Song to enjoy while you read :)
[Found among the Emperor's private papers, ink still wet, edges charred from flame]
The Kalends of Aprilis, Year I of the Resurgent Eagle
Elara,
Four years. The clerks tell me it has been four years since Garama fell, as if time were a thing that could be measured in revolutions of the sun rather than the wearing away of what makes a man human. Four years since the garden. Four years since I held nothing.
I built you a fountain today. Not you the memory of you. The ghost I carry. It stands in the Forum now, and already the people call it beautiful. They don't know it's the exact dimensions of our garden pool, where you'd trail your fingers while correcting my pronunciation of Berber poetry. They don't know each carved lily matches the ones you planted, stem by careful stem. They see civic beauty. I see a grave that gives water.
My hands shake as I write this. Always the left first you used to steady it when the tremor came, usually after the long council sessions. "Too much thinking," you'd tease, pressing my palm between yours until the shaking stopped. Now it never stops. It only hides, waiting for moments like this when I'm foolish enough to pretend you might read these words.
The empire grows, habibti. I've done what I promised over your body I've built a machine so perfect that what happened to us can never happen again. The Lex Familiaris passed last week. Any crime against a family in their home now carries the penalty of decimation. The senator who opposed it asked why the punishment was so severe. I couldn't tell him the truth: because when they came for you, I wasn't home. Because protection must be absolute or it is nothing at all.
Do you remember that night in Garama when the sandstorm came? You were seven months along with our son, and the world outside howled like the death of gods. You pressed my hand to your belly and said, "Feel he's dancing to the storm's music." I told you then that I'd build walls so high no storm could ever touch him.
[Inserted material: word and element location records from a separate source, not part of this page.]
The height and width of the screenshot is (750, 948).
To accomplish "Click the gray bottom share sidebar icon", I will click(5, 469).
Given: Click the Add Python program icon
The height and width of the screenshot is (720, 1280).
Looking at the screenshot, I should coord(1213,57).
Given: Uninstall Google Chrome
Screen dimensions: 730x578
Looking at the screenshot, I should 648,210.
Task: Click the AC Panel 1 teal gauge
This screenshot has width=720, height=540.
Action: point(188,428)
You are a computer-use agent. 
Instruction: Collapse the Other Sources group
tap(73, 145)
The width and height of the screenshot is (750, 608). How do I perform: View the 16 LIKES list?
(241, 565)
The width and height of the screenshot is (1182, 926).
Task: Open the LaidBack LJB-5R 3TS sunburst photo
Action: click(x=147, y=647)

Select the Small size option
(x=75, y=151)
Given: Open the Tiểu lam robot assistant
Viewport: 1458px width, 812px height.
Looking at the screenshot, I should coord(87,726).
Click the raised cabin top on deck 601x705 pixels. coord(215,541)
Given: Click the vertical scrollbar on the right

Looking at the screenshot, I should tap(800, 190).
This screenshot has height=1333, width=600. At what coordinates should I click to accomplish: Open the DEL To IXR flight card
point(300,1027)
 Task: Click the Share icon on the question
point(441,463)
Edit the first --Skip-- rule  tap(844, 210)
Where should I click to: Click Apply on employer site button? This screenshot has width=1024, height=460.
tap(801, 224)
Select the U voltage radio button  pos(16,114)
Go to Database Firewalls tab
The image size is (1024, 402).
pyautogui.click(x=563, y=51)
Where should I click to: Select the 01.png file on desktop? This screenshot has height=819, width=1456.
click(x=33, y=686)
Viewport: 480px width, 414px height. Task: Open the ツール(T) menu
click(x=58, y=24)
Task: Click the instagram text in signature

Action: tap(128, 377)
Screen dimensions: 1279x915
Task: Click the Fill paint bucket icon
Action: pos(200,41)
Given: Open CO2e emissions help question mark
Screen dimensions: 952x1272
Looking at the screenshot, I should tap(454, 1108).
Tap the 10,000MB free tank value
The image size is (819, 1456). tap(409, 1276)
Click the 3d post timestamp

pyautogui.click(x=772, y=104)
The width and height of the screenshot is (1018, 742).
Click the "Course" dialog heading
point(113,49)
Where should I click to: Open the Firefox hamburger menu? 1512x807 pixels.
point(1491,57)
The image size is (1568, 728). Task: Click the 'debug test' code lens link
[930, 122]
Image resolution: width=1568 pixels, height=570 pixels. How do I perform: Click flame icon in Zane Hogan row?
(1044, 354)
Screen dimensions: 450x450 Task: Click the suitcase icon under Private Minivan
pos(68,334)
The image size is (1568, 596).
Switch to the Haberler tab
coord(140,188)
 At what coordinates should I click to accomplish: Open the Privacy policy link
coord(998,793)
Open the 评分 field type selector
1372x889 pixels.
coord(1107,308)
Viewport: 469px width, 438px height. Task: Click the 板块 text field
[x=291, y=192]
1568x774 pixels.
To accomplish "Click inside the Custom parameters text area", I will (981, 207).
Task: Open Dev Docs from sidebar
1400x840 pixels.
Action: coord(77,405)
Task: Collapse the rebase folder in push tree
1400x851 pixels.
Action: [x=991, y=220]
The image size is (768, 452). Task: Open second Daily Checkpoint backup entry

I kept half that promise. The walls stand. Our son does not.
[Here the ink splutters, as if the hand holding the stylus convulsed]
I need to tell you about the pens. After. When they threw me in with the other provincial cattle, I couldn't stop thinking about that dance beneath your skin. How he moved like joy itself, like tomorrow was a certainty rather than a thing that could be stolen by men with documents and siege engines.
They fed us grain mixed with dirt. I ate it. Gagged it down with hands that had signed treaties, hands that had held you, hands that had failed to protect either treaty or wife. The other prisoners wept. Screamed. Pleaded to gods who'd clearly chosen sides.
I was silent.
Do you know why? Because I was counting. Every humiliation. Every degradation. Every moment they made me less than the man who'd loved you. I pressed each one like a flower between the pages of memory, building a herbarium of hate. The overseer who pissed on our water ration. The senator's son who visited to laugh at how the mighty prefect had fallen. The merchant who bought Garamanian silk stripped from our dead.
In the dark, when the others slept, I would whisper their names like a prayer. Not to any god what god permits a pregnant woman to die defending her home? I whispered to you. To our son. To the lilies ground beneath legion boots. I made you witnesses to what I was becoming.
The night I knew I would escape, kill, conquer, and rebuild it wasn't rage that drove me. It was the mathematical certainty that a world which could create such injustice was broken at its foundations. And I was the only one who understood the architecture well enough to tear it down and build it better.
"When you break," my grandmother once told me, "break toward purpose."
So I broke toward empire.
[The handwriting changes here, becomes sharper, more controlled]
They sing songs about the Jackal of the Red Sands now. The rebels who became legion, the provincial who became Caesar. They don't sing about the seventeen men I burned alive in their tents because they wore the insignia of the unit that breached Garama's walls. They don't sing about how I made Marcus Calvus remember him? The soft magistrate who stamped our death warrant? eat that warrant, ink and all, before I opened his throat.
You would not recognize the man I became in those years, ya ruhi. I wore cruelty like armor and necessity like a crown. Every atrocity perfectly calculated: how many must die to save ten times their number? How much fear must I instill to prevent greater slaughter? I turned myself into the monster they accused me of being, because monsters are what this world understands.
Cassian left me, in the end. Dear, loyal Cassian who'd carried you to safety in those last moments, who'd held your hand while... He said I'd become the very thing we'd fought against. He wasn't wrong. But he wasn't right either. I became worse than what we'd fought, because I became effective.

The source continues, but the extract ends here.